**What is needed**
Although the entries contain pictures, repeat only their words, exactly as written.

**Dataset entries**

* * * * * * * * *

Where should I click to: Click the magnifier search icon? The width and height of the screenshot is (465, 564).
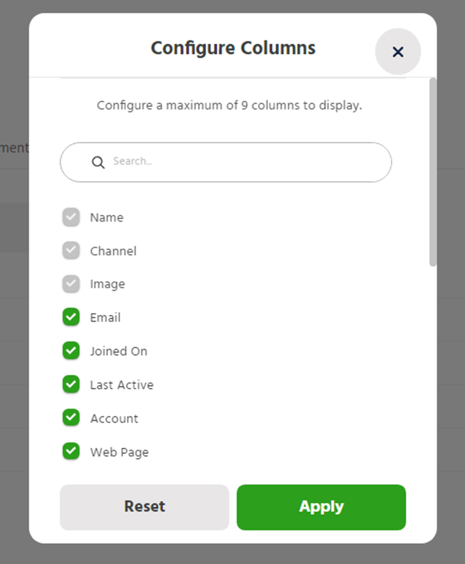point(98,162)
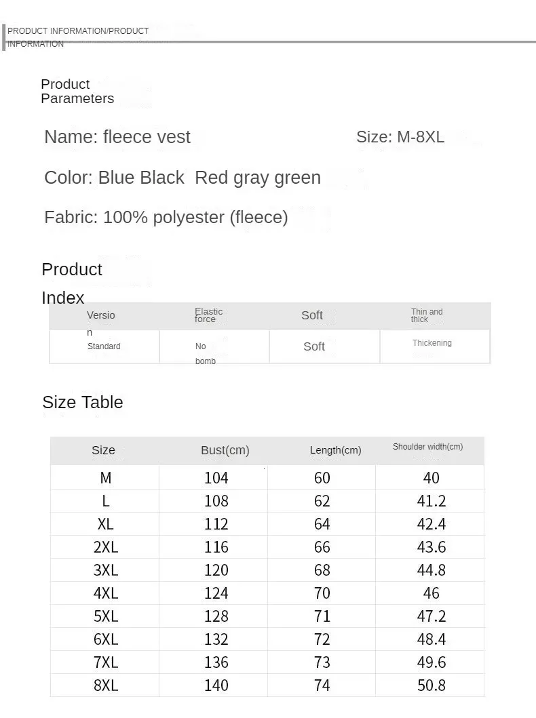Select the XL row size label

pos(106,524)
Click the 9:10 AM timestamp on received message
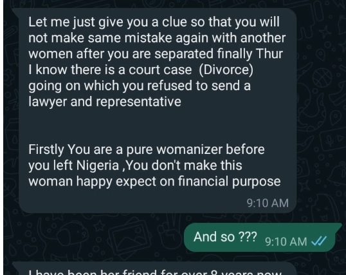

* * * * * * * * *

**Answer for this exercise**
Where should I click to: Click the magnifier search icon? The width and height of the screenshot is (465, 564).
point(98,162)
Select the XL row size label

pos(106,524)
Click the 9:10 AM timestamp on received message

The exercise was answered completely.